Input records:
**********
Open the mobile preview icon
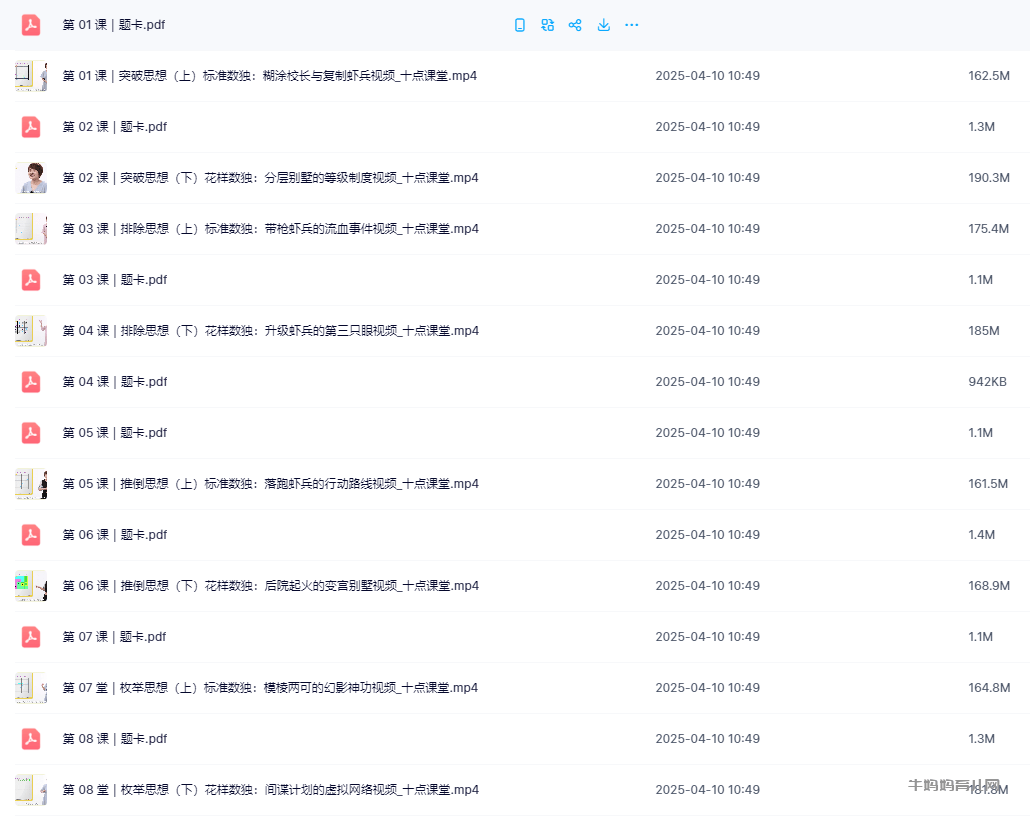The image size is (1030, 821). click(x=519, y=24)
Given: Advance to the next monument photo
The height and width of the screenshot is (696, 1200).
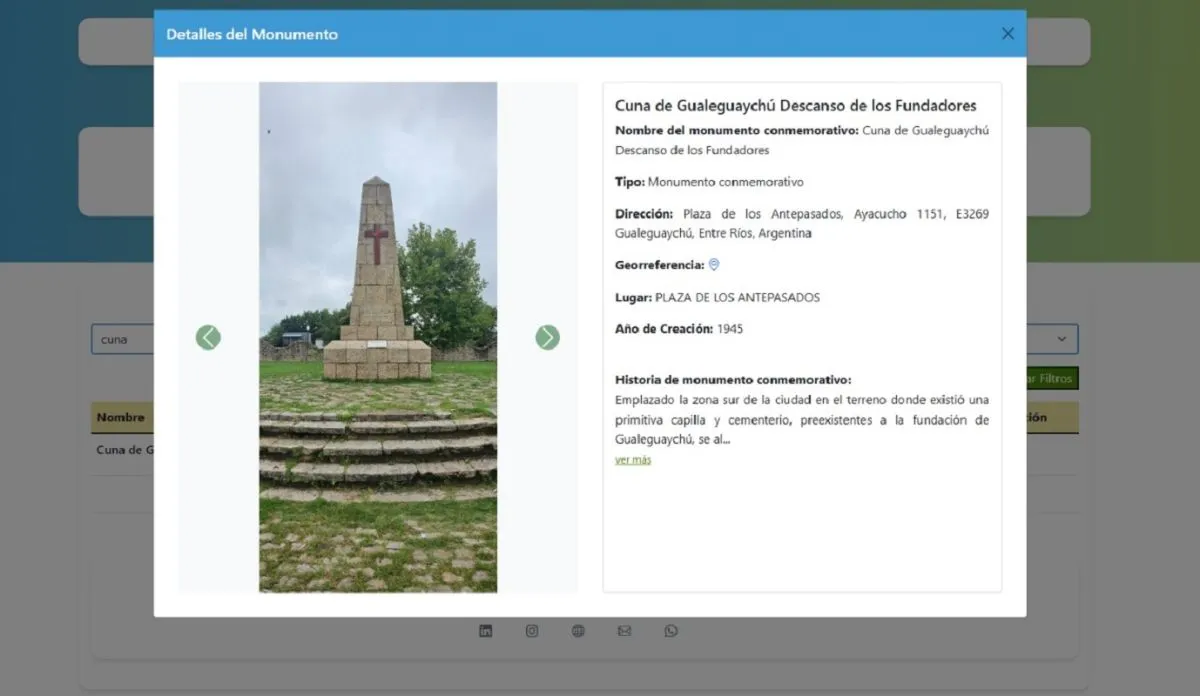Looking at the screenshot, I should [547, 338].
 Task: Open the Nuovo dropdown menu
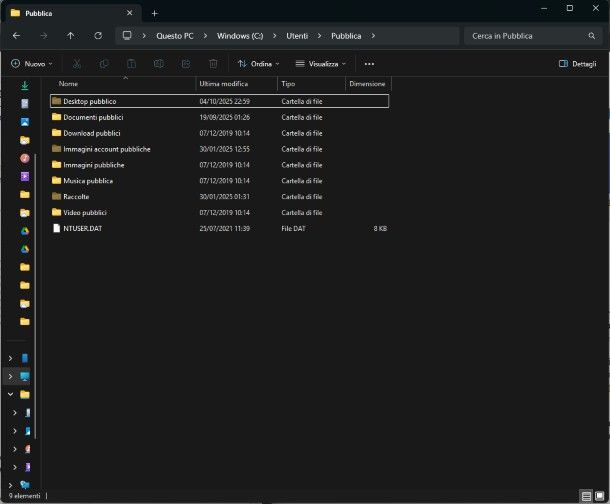coord(33,63)
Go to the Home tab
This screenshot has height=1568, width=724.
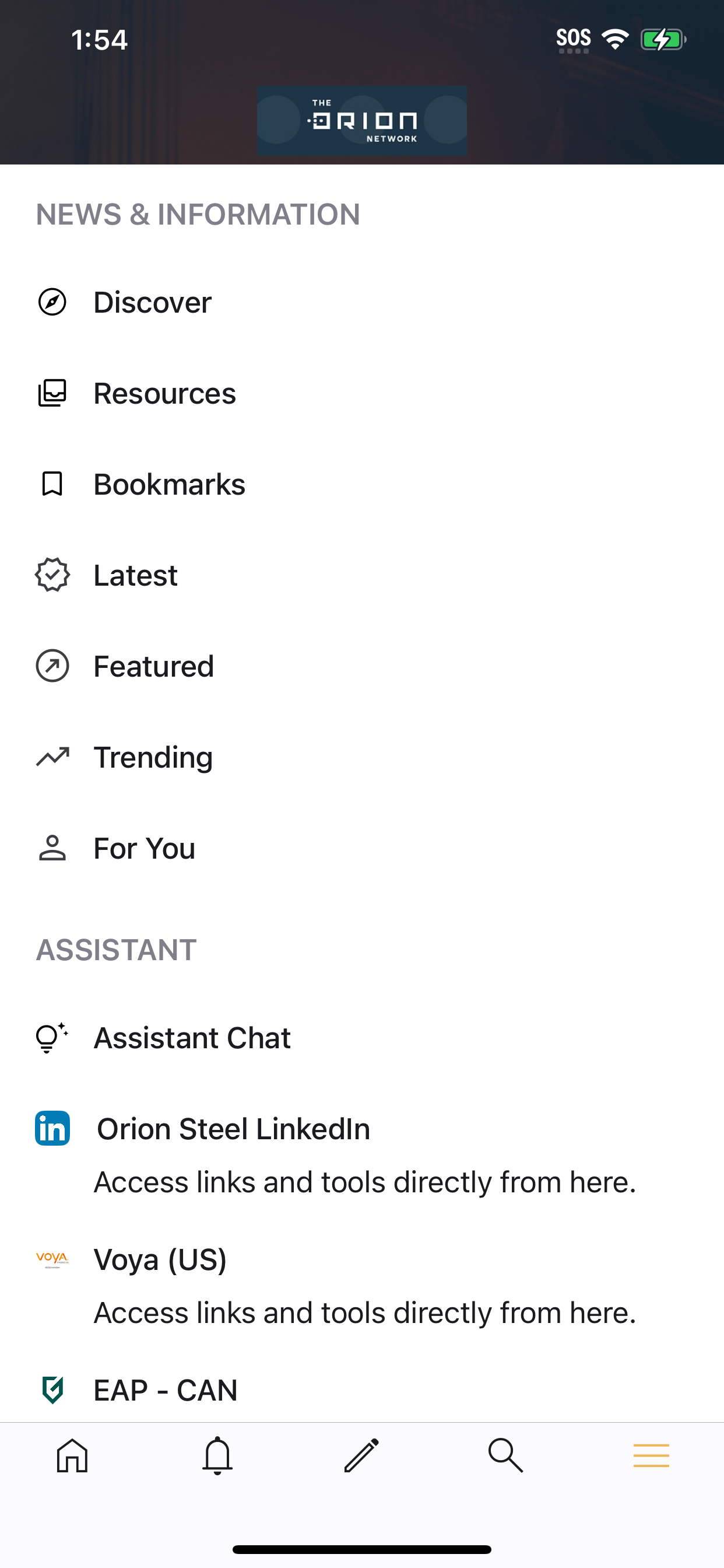tap(72, 1456)
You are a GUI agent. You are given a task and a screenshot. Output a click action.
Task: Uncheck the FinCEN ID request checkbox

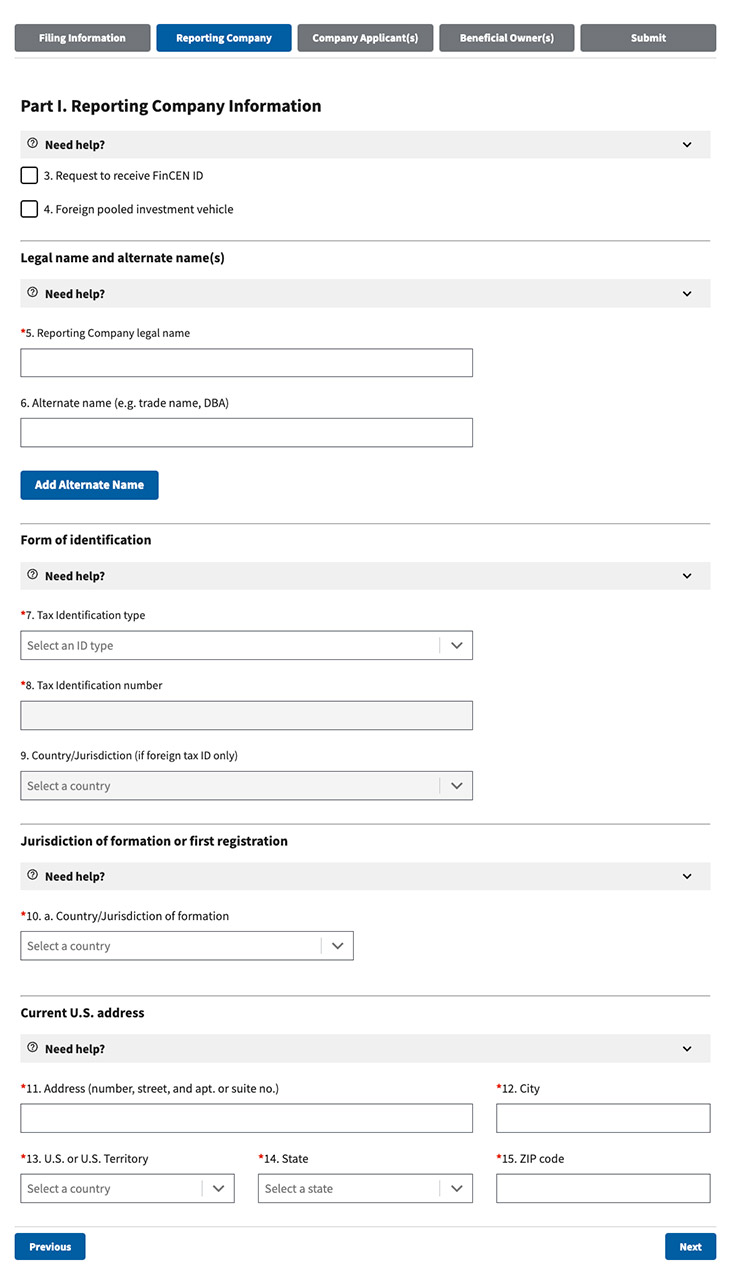click(29, 175)
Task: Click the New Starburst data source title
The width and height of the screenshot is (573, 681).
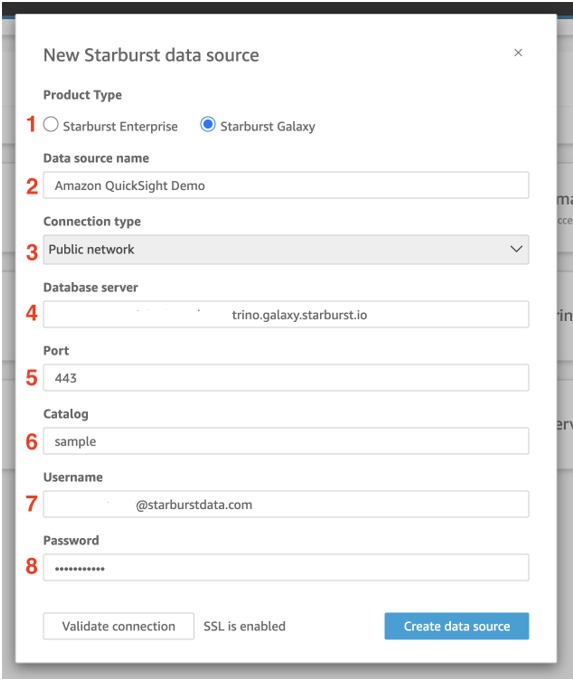Action: pos(151,55)
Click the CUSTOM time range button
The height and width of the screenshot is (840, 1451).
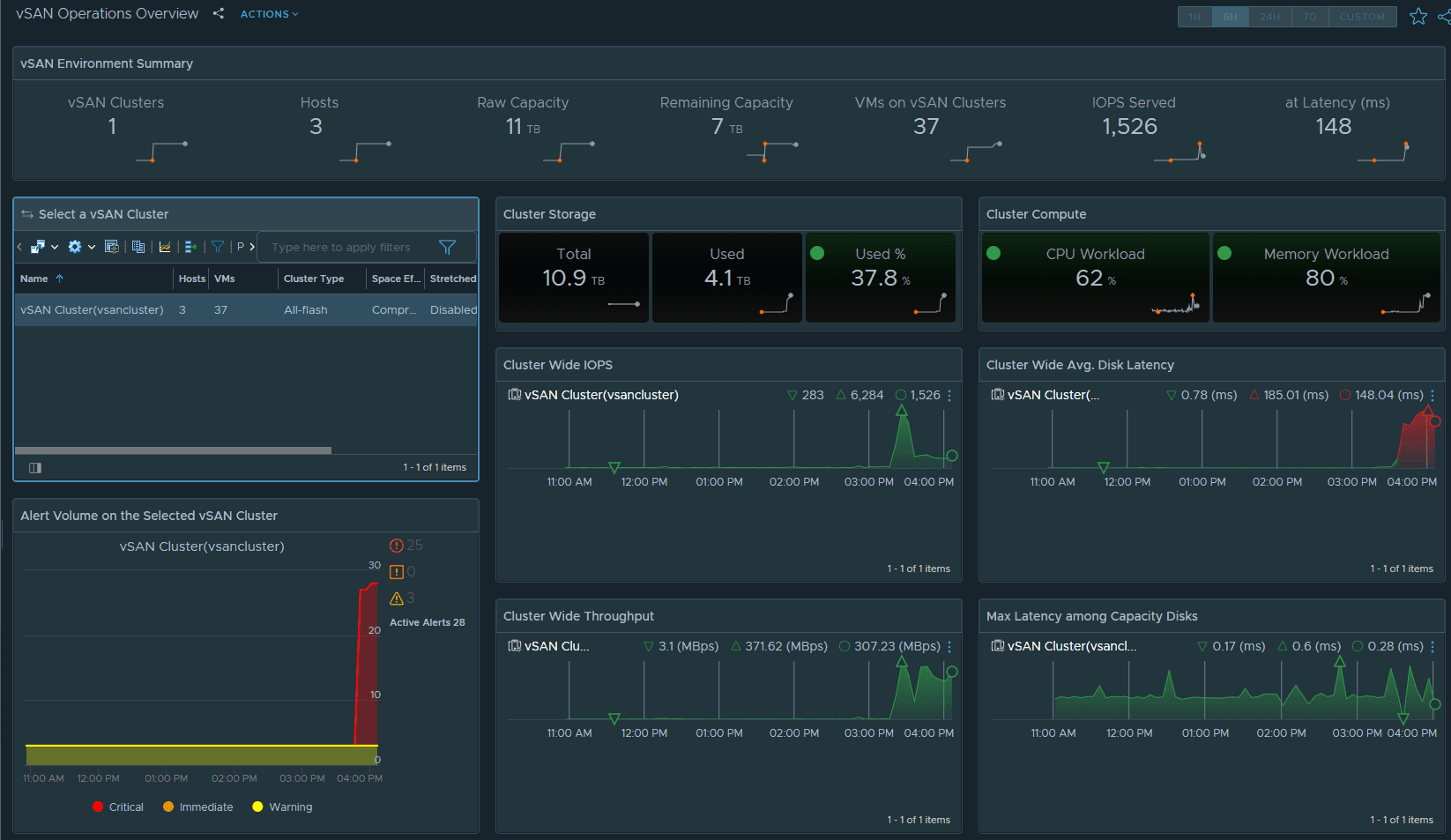pyautogui.click(x=1361, y=17)
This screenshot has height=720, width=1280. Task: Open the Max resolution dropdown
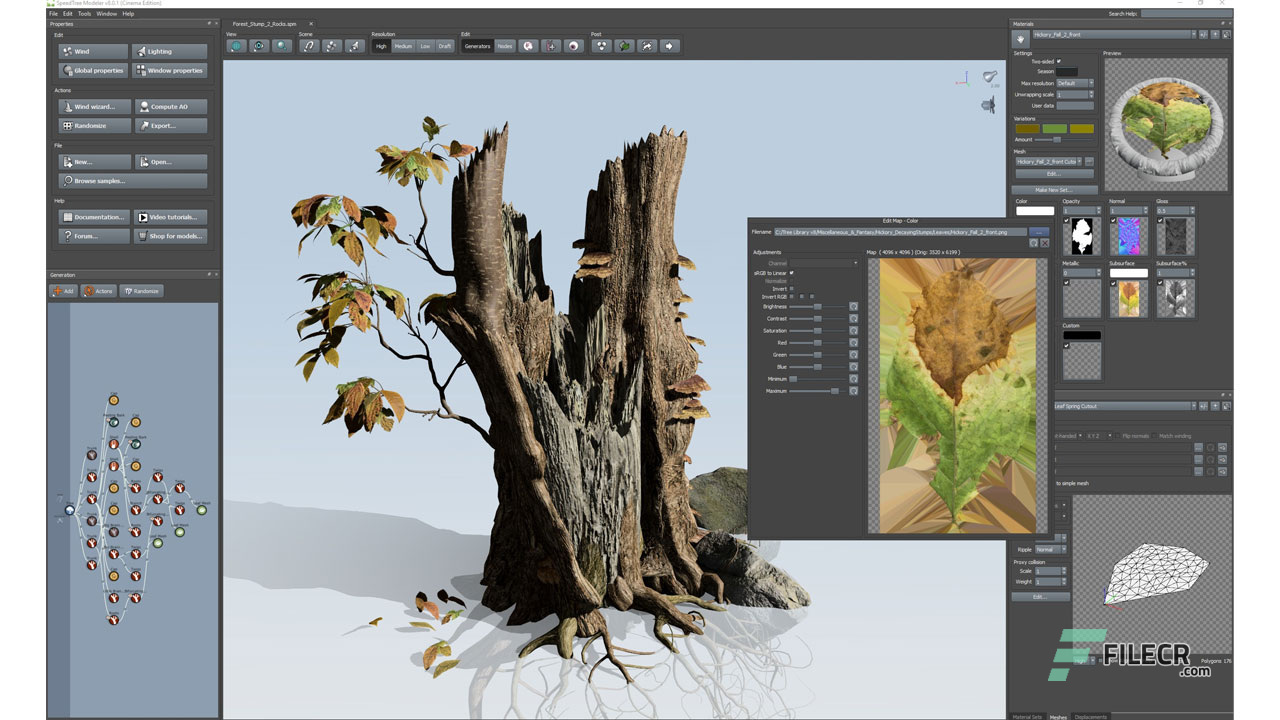point(1091,83)
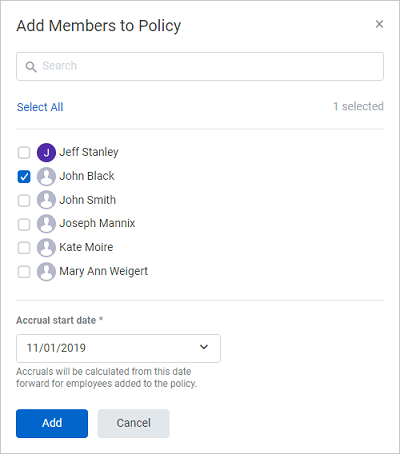Tick the John Smith checkbox
The height and width of the screenshot is (454, 400).
[24, 201]
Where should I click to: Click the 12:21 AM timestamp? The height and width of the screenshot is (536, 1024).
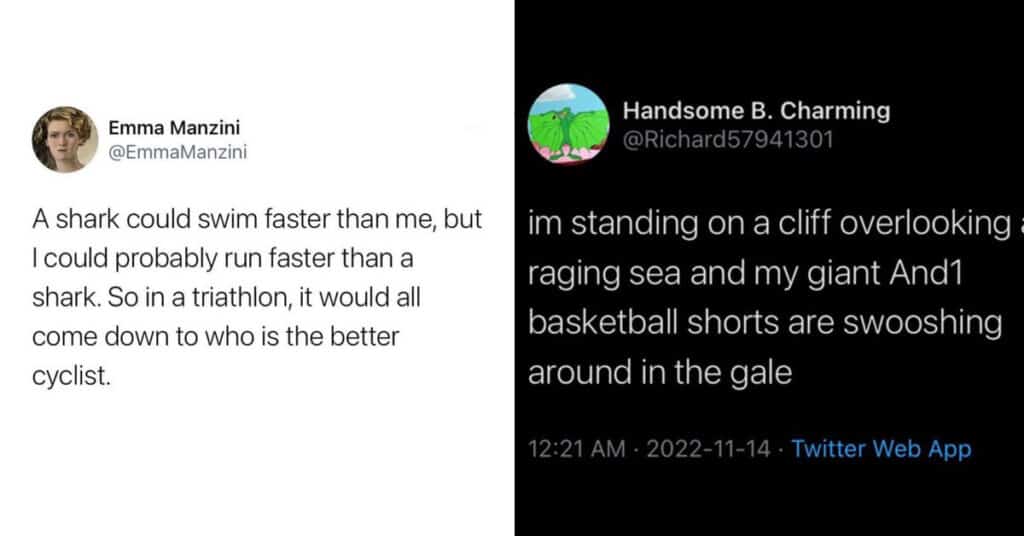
**********
Brief: Retype all the material word for word while skipping any picture it contains.

Answer to this problem:
Open the mobile preview icon
The image size is (1030, 821). click(x=519, y=24)
Given: Advance to the next monument photo
The height and width of the screenshot is (696, 1200).
Looking at the screenshot, I should [547, 338].
 Task: Open the Nuovo dropdown menu
coord(33,63)
Go to the Home tab
This screenshot has height=1568, width=724.
tap(72, 1456)
You are a GUI agent. You are given a task and a screenshot. Output a click action.
Task: Uncheck the FinCEN ID request checkbox

click(29, 175)
Task: Click the New Starburst data source title
The width and height of the screenshot is (573, 681).
Action: pos(151,55)
Click the CUSTOM time range button
The height and width of the screenshot is (840, 1451).
pyautogui.click(x=1361, y=17)
This screenshot has height=720, width=1280. Task: Open the Max resolution dropdown
point(1091,83)
Tick the John Smith checkbox
The height and width of the screenshot is (454, 400).
[24, 201]
Where should I click to: Click the 12:21 AM timestamp? The height and width of the screenshot is (536, 1024).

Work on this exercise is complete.